EXCERTO DO TEXTO:

Contudo, a realidade que afecta a maior parte dos "profissionais" da Arqueologia é outra, e bem indigna. E sublinho a palavra REALIDADE!!! Porque o que acontece na Arqueologia (e, em geral, nas demais actividades económicas do País), é que a maior parte dos que se lançam para a formação de uma "empresa" (com muitas aspas) fazem-no porque, simplesmente, têm aquela ideia funesta de que ser Empresário é não ter compromissos com ninguém, é não ter horários a cumprir, é não ter responsabilidades perante um outro "patrão", é não ter de de se sujeitar a hierarquias superiores, sobretudo se não se souber fazer efectivamente nada relacionado com a Arqueologia (sendo eles supostamente arqueólogos...).

DADOS REGISTADOS:
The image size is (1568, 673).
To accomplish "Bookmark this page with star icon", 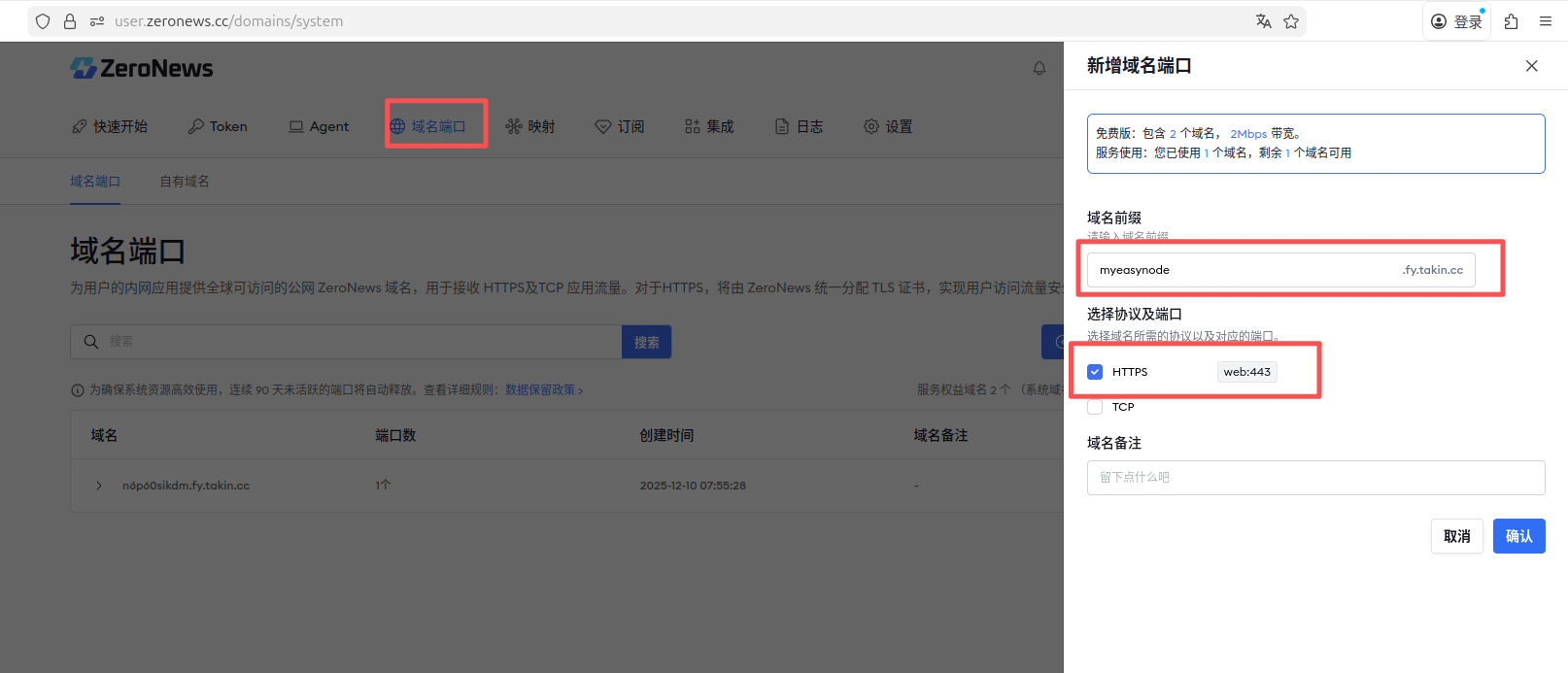I will [1291, 21].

EXERCÍCIO 1:
Indique se cada afirmação concorda com o excerto sobre a Arqueologia, respondendo sim ou não e citando as palavras decisivas do excerto.
(a) O autor dá destaque à palavra "realidade".
(b) O fenómeno descrito acontece apenas na Arqueologia.
(c) Quem forma uma empresa julga que ser Empresário é ter horários a cumprir.
EXERCÍCIO 2: Transcreva do excerto sobre a Arqueologia o trecho que começa nas palavras "Contudo, a realidade" e termina depois de "eles supostamente arqueólogos...).".
EXERCÍCIO 3:
Responda a estas perguntas sobre o excerto acerca da Arqueologia:
(a) Como é qualificada a realidade que afecta a maior parte dos "profissionais" da Arqueologia?
(b) Que palavra aparece acompanhada da indicação "com muitas aspas"?
(c) Segundo a ideia descrita, perante quem o Empresário não teria responsabilidades?
Responda apenas com base no excerto.

RESOLUÇÃO 1:
(a) Sim: "E sublinho a palavra REALIDADE!!!"
(b) Não: "(e, em geral, nas demais actividades económicas do País)"
(c) Não: "é não ter horários a cumprir"

RESOLUÇÃO 2:
Contudo, a realidade que afecta a maior parte dos "profissionais" da Arqueologia é outra, e bem indigna. E sublinho a palavra REALIDADE!!! Porque o que acontece na Arqueologia (e, em geral, nas demais actividades económicas do País), é que a maior parte dos que se lançam para a formação de uma "empresa" (com muitas aspas) fazem-no porque, simplesmente, têm aquela ideia funesta de que ser Empresário é não ter compromissos com ninguém, é não ter horários a cumprir, é não ter responsabilidades perante um outro "patrão", é não ter de de se sujeitar a hierarquias superiores, sobretudo se não se souber fazer efectivamente nada relacionado com a Arqueologia (sendo eles supostamente arqueólogos...).

RESOLUÇÃO 3:
(a) É outra, e bem indigna.
(b) "empresa".
(c) Perante um outro "patrão".